Let me be clear, I am not saying that a non-native English speaker should avoid the use of English in his/her home. Instead, from one bilingual parent to another, I want to encourage him not to feel compelled to use only English at the expense of missed opportunities for nurturing and conversing in the heritage language.

As educators, our emphasis should be less about WHICH language is used in the home and more about WHEN, WHERE, HOW, and WHY using language is so important in promoting the success of young children.

ReadyRosie is a resource created with the mission of modeling for parents and caregivers the many ways language can be used in “loving interactions and conversations," as described by the Subprime Learning report.
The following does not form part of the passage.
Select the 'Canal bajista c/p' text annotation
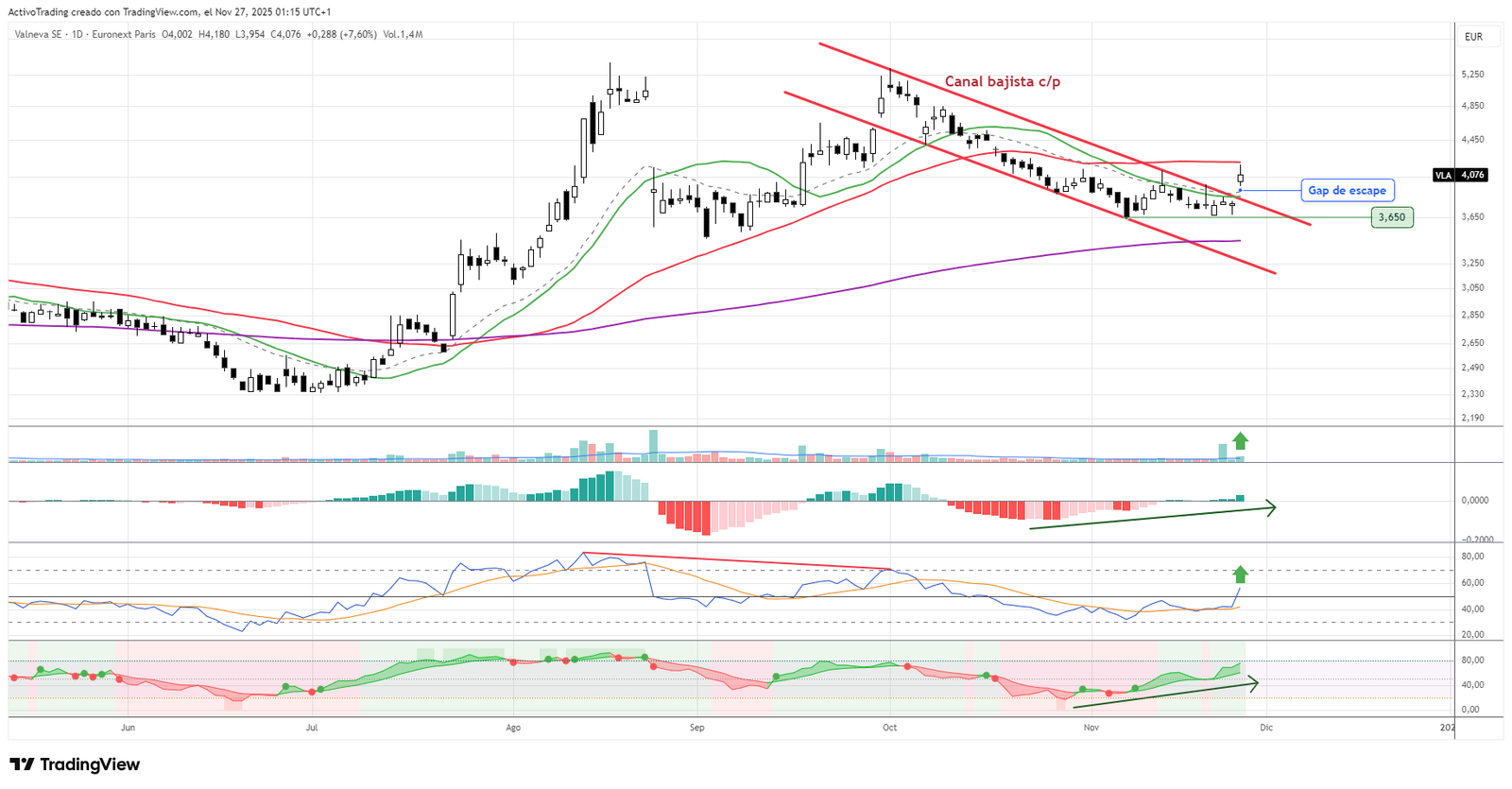 click(1002, 82)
As the bilingual content manager for ReadyRosie, I am excited and proud that this tool has been developed bilingually in English and Spanish from the very beginning so as to address the two most common languages spoken in the US.

Our videos, featuring real families modeling literacy and math conversations in real-world situations, are filmed separately by English-speaking and Spanish-speaking families with careful attention paid to the linguistic and cultural differences between the two languages. For example, when modeling counting nursery rhymes, we model One, Two, Buckle My Shoe in English and A la una sale la luna in Spanish. There is also differentiation between the emphasis on the individual phoneme for decoding in English and the emphasis on the syllable for decoding in Spanish.
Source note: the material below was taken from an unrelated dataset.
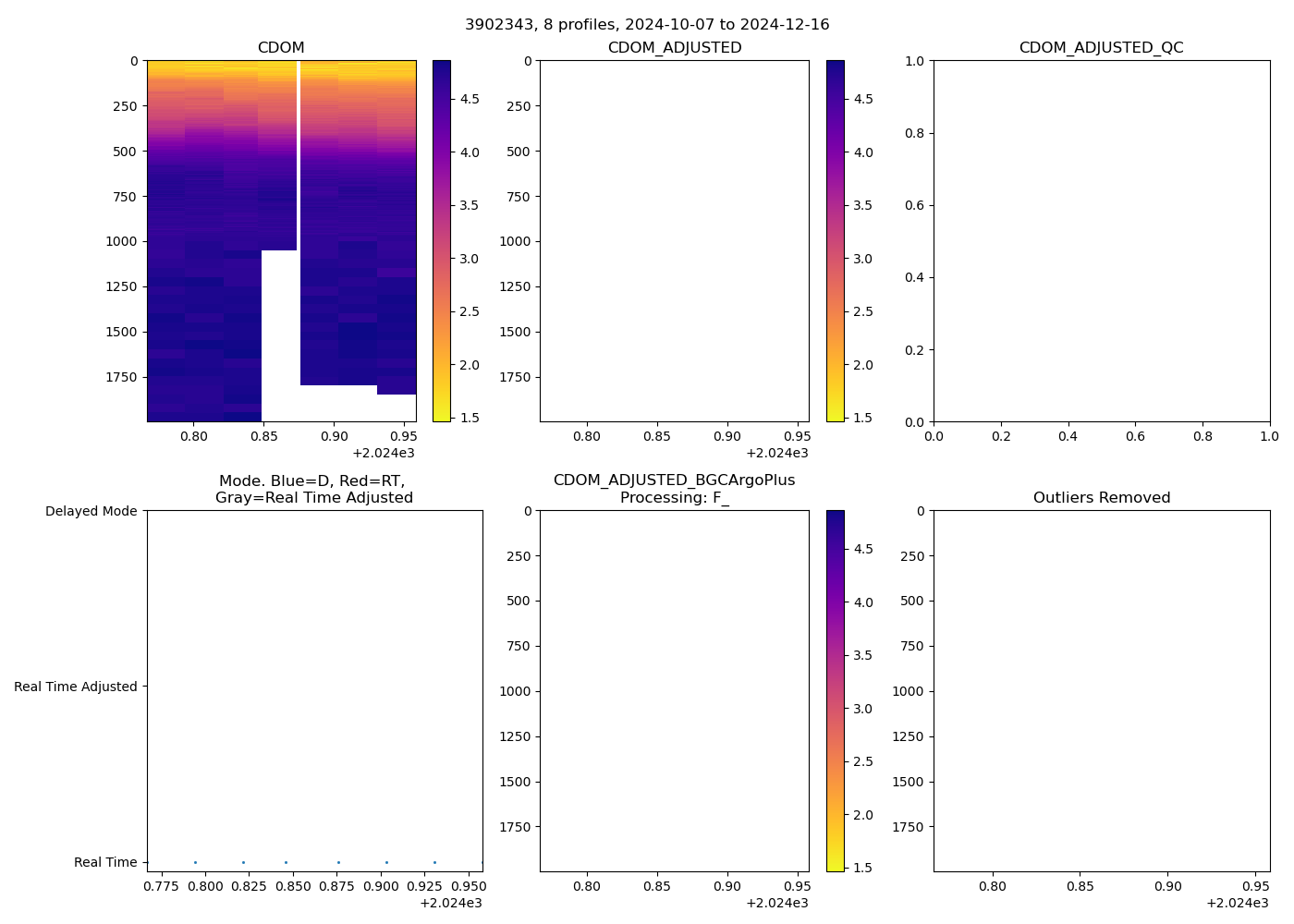Click the CDOM_ADJUSTED_BGCArgoPlus processing title
This screenshot has width=1294, height=924.
point(674,489)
Communities such as Denton, Arlington, and Fort Worth, Texas, are using ReadyRosie to disrupt the negative trends related to dual language learners and the achievement gap. By reaching out to families via technology before their children even enter the classroom, schools are communicating the invaluable role of families and home language in developing readiness and future academic success. As one parent responded, “Es algo novedoso nunca antes visto tengo otros dos hijos que ya pasaron por Pre-K y ojalá hubieran implementado Ready Rosie con ellos; ¡a mi hija le encanta! (sic)." (It is something novel that I have never before seen. I have two other children that already went through Pre-K and I wish they would have implemented ReadyRosie for them. My daughter loves it!)

Indeed, in a recently released evaluation study, 82 percent of participating parents said that their children were more excited about learning after they began to use the program and more than half said that they had seen improvements in their children’s knowledge of counting and the alphabet. Please learn more about ReadyRosie by watching an overview video here, seeing some more of the evaluation data here, and viewing some of the daily videos below in English and in Spanish.

Stomp the Letter –English (here) and Spanish (here)

Echo Game - English (here) and Spanish (here)

All Done - English (here) and Spanish (here)

- Candis Grover


As a former teacher in the primary grades of public school, I believe the Ready Rosie program would have been very helpful to many of my students in the Dallas area. Your article is very informative and should be an encouragement to many parents of young children.